Easy and quick ways to improve small business cybersecurity

While there are countless ways to improve small business IT Security, there is a handful of "low-hanging" fruit that make a dramatic difference and do not take much time or expense.

Easy and quick ways to improve small businesses cybersecurity:

  • Turn on 2FA for all email accounts
  • Hackers love getting into your email and using it to rip off your customers, vendors, and other employees. But with Two Factor Authentication (2fA), even if they get an employee's password, they can't get into their email without a random code that changes every minute or so.

  • Block all incoming ports on the firewall
  • Do not allow direct access to any computers, servers, or systems like DVRs on the network. Require external users to first connect via a secured VPN before accessing any network systems.

  • Use 2FA for all remote access
  • Setup all remote access to require users to have both a password and a randomly generated code that only goes to them. Limit who is allowed to remotely get into the firm.

  • Encyrpt all laptop hard drives
  • For any and all computers that leave the firms physical office, encrypt the hard drives so that if they are lost or stolen the data on the computer is completely inaccessible

  • Ensure all users are not local adminstrators
  • Users should have the least level of permissions on their computers and unable to install or upgrade software. This blocks ransomware and many known attacks. If software needs to be installed or an advanced change made, they should require an administrator user or if they are an administrator, they should have to log in with a different account than what they operate as.

  • Complete segregate internal and guest WiFi
  • Never use the WiFi that has access to your server or network for guest access. Use an entirely separated WiFi that has no access to anything but the internet for guests.

  • Stengthen and expire all passwords
  • User longer and strong passwords. Require complexity. Uppercase, lowercase, numbers, and symbols should be in the passwords and no dictionary words. Force passwords to be changed regularly.

  • Setup alerts if any forwarding rule is added to any email account
  • One of the top things that hackers do when they get into email accounts is set up rules to forward all emails to an outside mailbox. Setup an alert that if any mailbox gets a forwarding rule created, you get notified immediately.

  • Install a ransomware honeypot
  • You can set up fake folders with names like "111 - Ransomware Trap - Do NOT enter" with fake files in them such as Excel, Word, PDF, Text, etc. Then configure the server to instantly lock out any user that goes into such a folder and to alert management. Thus, if a user gets ransomware and it tries to spread to the network, that user gets locked out immediately to stop the spread.

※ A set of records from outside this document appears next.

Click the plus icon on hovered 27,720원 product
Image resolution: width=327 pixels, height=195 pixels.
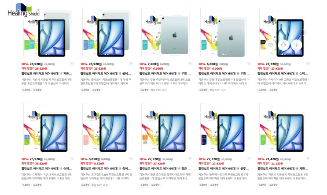pos(296,45)
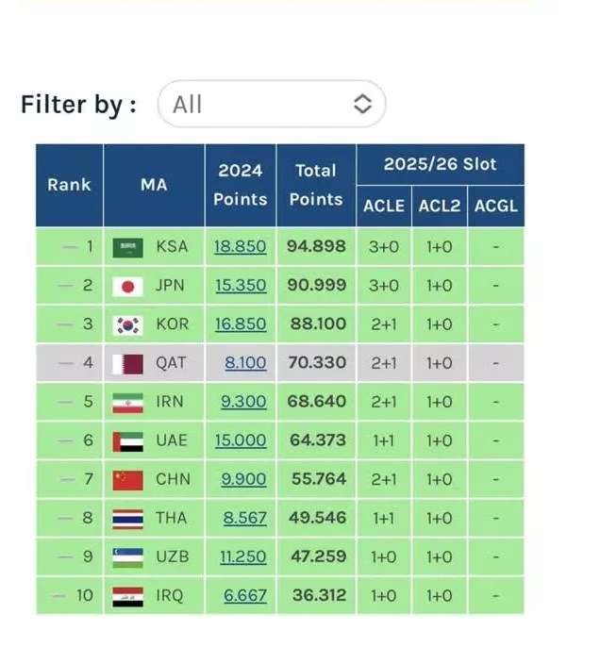600x664 pixels.
Task: Click the IRQ 6.667 points link
Action: (x=244, y=595)
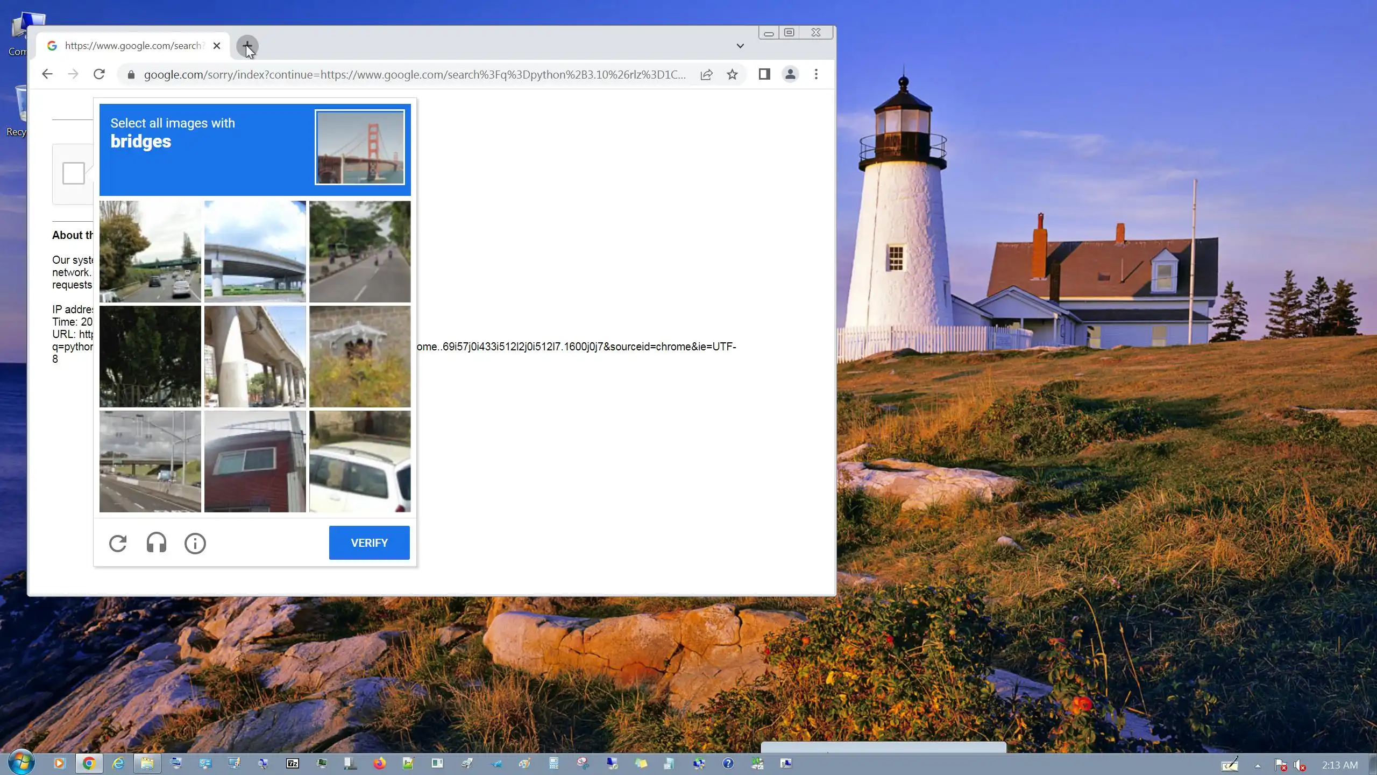The image size is (1377, 775).
Task: Go back with the back arrow
Action: 47,74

  • Secure all 3rd party sites (including banks, payroll services, investments, etc) with 2FA
  • It's almost always free to turn on 2FA for all banking, investment, and other sensitive sites. This dramatically and easily improves security and potentially the theft of money.

  • Automate and have a strong review system for local and offsite backups
  • Backups are crucial to recovering from many cyber attacks. Don't trust that they are working. Have a redundant and thorough system to check and test backups daily. Have automatic offsite backups that are kept offline and protected. Secure backups and do aggressive annual tests.

  • Limit physical access to the server room
  • Make sure servers are behind locked doors. They should also be kept off the floor.

  • Quarterly or semi-annually, have a strategic meeting to review and improve security
  • Regular, have a formal meeting to review and discuss IT Security. Ideally, bring in an outside expert and/or IT specialist. Decide on a few improvements every meeting so that you are continually improving security.

  • Use an advanced email spam/phishing filter
  • There are lots of advanced services like Microsofts Advanced Threat Protection that are much more aggressive about testing email for phishing or security concerns. Since many attacks come in this way, it can be money well spend to boost the scanning of email.

  • Automate log off screensavers to lock computers after 20 minutes of inactivity
  • Make sure user computers automatically lock when they are away from their computers. Don't count on them to log off manually but rather automate the process.

  • Formally train and test users on Phishing attacks"
  • There are tons or resources online to learn what to look for in phishing attacks and train staff. But that is not enough. Setup a system that actually tries to Phish and trick users. There are services that will send out fake emails to staff and tell you who fell for it. You can then have them do remedial training.

While there are countless ways to dramatically improve the security of a small business for minimal investment and time and money. It's never been more important to take steps to secure and protect your small business.